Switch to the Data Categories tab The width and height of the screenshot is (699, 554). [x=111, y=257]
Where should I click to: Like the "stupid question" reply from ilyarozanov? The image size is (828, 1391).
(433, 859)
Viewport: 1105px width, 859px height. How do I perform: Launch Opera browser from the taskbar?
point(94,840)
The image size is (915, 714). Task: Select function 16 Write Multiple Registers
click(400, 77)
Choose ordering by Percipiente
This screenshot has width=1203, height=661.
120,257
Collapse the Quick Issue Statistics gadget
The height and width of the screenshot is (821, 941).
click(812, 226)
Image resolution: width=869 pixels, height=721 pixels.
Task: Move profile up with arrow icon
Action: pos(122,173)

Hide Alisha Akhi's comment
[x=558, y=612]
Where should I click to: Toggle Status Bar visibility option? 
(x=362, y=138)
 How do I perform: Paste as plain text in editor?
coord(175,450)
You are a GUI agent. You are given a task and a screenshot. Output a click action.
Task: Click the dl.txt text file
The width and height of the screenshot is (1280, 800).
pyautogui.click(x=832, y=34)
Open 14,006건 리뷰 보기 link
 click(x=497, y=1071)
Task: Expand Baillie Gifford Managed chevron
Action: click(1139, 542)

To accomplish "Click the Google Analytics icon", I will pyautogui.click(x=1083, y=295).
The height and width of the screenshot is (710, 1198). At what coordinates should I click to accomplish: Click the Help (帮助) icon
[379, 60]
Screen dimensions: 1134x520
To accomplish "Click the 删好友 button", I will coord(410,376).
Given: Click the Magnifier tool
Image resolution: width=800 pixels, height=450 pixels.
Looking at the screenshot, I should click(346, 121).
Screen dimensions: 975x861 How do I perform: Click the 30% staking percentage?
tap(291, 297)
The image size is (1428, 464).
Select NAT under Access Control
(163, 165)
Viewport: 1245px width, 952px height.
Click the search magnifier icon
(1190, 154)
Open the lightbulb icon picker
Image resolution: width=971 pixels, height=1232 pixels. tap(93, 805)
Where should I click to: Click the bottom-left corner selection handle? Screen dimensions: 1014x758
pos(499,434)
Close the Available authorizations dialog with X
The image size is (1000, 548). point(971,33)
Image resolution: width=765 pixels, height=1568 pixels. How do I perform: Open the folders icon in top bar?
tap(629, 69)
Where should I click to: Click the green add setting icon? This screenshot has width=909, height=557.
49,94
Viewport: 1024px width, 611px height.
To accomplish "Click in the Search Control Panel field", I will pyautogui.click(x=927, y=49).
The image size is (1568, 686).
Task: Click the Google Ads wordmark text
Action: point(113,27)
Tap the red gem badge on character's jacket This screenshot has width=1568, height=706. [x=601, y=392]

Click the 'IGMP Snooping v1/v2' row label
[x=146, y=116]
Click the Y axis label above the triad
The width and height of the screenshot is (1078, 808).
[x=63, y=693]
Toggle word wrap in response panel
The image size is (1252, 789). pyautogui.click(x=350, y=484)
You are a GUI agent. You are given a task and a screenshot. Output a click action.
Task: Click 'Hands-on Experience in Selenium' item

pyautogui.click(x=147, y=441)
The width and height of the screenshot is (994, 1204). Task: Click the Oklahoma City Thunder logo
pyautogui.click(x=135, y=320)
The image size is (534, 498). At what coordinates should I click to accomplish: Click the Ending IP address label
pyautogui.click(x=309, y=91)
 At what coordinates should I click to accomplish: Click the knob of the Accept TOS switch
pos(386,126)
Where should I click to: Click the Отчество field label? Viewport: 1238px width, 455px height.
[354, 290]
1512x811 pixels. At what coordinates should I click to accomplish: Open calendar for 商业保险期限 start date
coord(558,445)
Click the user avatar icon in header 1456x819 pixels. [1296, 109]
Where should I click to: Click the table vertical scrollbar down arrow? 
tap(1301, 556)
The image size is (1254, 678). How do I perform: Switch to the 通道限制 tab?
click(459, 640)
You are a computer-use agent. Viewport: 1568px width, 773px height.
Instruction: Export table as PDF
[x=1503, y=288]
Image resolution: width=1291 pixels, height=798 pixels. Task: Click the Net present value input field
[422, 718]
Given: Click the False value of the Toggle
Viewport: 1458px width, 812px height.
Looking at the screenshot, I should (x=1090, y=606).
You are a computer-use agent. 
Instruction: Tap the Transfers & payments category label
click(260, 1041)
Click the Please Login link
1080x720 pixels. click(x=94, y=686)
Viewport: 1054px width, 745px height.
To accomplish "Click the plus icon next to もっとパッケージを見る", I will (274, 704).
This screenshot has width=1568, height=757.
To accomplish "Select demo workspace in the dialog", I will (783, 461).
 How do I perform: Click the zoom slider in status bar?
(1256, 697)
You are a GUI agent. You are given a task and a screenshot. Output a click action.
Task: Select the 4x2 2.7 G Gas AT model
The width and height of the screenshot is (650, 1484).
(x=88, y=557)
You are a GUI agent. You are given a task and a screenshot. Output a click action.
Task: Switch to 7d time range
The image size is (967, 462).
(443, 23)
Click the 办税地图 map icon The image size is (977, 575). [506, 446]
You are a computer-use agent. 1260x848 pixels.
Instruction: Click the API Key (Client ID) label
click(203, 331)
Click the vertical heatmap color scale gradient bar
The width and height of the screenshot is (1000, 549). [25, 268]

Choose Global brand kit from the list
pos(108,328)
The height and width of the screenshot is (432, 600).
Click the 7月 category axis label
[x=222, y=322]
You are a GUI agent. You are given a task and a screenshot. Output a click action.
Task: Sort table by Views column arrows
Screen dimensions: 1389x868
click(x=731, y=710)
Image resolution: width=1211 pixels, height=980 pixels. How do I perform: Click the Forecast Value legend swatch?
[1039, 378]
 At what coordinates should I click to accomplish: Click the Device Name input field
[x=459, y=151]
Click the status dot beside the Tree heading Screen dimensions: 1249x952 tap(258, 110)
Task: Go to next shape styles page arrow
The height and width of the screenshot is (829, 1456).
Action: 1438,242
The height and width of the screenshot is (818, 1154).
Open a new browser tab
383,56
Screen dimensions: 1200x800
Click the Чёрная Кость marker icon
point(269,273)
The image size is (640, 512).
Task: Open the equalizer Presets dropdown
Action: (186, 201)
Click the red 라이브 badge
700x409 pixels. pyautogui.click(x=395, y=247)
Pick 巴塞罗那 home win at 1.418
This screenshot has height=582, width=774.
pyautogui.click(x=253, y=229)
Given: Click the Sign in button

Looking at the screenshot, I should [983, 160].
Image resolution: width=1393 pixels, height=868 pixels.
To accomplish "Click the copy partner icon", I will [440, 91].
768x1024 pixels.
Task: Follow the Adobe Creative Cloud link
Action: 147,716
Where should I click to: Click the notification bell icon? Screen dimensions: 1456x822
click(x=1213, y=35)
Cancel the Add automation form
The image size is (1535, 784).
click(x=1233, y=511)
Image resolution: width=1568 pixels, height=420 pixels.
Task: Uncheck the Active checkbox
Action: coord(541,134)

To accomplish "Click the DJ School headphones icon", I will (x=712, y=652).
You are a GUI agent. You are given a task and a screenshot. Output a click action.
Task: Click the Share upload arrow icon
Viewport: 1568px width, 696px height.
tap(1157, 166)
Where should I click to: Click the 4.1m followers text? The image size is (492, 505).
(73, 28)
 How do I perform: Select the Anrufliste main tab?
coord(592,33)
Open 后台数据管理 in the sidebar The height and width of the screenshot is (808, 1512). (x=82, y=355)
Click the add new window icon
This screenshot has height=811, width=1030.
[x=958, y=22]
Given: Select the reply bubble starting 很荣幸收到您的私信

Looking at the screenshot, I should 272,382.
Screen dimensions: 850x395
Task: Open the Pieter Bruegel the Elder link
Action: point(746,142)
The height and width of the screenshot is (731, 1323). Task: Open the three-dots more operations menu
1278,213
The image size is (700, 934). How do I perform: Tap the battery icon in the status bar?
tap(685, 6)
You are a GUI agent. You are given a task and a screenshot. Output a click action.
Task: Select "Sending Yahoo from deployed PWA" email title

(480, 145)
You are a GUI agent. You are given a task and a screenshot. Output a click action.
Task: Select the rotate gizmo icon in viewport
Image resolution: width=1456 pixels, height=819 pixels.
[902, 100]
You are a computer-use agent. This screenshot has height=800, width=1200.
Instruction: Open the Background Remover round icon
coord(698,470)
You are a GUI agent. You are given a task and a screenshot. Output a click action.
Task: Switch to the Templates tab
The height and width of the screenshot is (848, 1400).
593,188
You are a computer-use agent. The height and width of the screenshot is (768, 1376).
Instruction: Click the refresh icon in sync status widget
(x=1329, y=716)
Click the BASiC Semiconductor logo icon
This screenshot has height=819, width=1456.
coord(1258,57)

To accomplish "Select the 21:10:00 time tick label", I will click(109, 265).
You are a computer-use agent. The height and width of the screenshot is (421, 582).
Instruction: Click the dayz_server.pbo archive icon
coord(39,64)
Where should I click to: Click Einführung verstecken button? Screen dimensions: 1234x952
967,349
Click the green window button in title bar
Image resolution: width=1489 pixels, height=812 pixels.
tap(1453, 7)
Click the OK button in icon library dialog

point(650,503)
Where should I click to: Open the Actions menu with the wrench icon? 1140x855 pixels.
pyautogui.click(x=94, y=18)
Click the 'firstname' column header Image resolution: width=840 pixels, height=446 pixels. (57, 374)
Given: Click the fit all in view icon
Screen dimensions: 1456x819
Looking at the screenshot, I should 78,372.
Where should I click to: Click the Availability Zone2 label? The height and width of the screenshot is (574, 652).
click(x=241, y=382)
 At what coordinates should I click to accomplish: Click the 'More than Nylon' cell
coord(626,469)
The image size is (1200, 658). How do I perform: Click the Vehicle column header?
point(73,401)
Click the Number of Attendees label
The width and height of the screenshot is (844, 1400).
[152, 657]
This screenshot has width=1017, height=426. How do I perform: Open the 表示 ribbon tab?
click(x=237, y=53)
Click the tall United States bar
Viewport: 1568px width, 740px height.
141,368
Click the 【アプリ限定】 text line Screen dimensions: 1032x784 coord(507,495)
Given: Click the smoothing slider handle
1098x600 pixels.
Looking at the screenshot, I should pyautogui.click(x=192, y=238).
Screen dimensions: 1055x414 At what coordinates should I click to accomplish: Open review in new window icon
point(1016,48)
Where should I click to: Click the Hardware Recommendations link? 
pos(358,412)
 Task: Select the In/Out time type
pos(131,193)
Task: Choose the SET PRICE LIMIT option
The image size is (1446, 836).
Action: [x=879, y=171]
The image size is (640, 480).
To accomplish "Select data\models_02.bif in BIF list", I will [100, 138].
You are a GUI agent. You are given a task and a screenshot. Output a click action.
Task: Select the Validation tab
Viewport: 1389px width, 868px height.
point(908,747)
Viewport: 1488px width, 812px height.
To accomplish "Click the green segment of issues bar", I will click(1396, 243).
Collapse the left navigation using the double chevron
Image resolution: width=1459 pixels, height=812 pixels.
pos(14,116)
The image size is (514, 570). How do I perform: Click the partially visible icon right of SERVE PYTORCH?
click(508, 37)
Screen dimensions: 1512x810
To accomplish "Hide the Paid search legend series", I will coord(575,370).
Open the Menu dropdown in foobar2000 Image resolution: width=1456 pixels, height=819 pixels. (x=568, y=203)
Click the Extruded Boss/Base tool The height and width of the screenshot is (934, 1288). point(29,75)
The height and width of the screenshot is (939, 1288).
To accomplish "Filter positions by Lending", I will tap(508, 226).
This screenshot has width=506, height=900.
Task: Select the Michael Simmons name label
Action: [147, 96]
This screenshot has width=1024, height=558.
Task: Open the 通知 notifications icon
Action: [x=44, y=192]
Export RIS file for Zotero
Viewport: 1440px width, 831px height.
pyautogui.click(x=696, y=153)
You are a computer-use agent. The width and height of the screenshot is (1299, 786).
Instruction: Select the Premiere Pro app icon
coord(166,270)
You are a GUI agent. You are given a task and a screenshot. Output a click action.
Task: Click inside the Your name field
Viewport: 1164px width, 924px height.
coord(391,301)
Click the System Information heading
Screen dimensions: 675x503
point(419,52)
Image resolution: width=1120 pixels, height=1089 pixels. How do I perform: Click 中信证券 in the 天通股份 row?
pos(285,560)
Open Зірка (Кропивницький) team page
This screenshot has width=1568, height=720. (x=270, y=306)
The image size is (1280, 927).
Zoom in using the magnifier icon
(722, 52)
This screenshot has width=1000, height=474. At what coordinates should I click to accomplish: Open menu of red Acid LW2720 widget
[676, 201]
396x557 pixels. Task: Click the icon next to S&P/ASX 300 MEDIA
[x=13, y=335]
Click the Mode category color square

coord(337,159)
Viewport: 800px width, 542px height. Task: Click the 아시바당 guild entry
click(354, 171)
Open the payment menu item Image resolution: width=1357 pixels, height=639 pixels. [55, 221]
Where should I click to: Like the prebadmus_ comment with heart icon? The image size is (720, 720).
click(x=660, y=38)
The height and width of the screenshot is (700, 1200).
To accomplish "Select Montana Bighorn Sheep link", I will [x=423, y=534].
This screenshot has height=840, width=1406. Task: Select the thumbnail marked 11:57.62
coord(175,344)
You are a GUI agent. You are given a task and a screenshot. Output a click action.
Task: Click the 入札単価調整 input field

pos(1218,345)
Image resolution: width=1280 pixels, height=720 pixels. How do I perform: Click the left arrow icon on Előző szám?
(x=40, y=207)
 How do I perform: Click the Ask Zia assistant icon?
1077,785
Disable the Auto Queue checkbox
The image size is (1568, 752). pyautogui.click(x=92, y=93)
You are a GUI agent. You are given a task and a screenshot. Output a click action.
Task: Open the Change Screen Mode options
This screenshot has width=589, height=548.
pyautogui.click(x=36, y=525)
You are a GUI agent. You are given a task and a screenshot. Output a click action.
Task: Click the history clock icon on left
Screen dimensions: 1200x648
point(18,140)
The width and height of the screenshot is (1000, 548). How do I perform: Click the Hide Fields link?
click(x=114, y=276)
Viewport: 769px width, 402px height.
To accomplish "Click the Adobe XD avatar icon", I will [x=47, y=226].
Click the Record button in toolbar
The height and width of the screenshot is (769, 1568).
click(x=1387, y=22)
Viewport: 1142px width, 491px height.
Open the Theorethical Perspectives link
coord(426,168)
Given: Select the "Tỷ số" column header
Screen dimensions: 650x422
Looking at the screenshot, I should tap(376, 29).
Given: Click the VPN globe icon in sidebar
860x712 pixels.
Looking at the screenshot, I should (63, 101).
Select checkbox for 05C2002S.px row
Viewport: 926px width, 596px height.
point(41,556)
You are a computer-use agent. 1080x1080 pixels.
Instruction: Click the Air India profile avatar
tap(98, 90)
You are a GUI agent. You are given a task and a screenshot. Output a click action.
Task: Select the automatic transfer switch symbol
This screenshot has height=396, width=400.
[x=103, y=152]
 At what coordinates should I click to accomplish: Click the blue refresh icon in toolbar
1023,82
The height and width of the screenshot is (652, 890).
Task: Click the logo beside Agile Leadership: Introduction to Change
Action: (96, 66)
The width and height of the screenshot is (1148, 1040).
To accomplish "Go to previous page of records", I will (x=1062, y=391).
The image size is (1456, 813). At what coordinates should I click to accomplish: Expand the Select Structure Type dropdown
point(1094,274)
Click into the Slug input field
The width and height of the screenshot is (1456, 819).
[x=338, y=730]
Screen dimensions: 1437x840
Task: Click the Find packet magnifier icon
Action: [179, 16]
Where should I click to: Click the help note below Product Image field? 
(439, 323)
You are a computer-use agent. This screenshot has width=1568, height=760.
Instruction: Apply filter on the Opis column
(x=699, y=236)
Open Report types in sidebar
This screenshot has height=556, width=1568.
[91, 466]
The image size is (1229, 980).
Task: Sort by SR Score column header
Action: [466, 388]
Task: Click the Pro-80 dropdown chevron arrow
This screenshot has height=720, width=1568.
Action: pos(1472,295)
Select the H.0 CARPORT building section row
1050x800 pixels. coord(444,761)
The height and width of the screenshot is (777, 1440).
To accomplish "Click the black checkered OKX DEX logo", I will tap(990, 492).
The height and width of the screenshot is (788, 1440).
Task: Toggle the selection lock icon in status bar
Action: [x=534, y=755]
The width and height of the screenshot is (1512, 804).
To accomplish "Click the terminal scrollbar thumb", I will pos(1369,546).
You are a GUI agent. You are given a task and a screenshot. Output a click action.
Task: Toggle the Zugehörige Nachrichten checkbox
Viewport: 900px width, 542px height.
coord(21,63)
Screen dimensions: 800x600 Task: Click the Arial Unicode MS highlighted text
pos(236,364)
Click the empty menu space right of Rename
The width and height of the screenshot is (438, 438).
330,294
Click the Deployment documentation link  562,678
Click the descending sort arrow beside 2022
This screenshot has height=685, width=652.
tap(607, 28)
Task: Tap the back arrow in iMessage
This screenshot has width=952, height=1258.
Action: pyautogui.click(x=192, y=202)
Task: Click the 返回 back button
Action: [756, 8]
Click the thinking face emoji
-------------------------
◆ CHALLENGE
Please reproduce the items word for word, starting at their first line and stopping after the line that contains "click(400, 77)".

◆ REPLY
Switch to the Data Categories tab The width and height of the screenshot is (699, 554). [x=111, y=257]
Where should I click to: Like the "stupid question" reply from ilyarozanov? The image size is (828, 1391).
(433, 859)
Viewport: 1105px width, 859px height. How do I perform: Launch Opera browser from the taskbar?
point(94,840)
The image size is (915, 714). Task: Select function 16 Write Multiple Registers
click(400, 77)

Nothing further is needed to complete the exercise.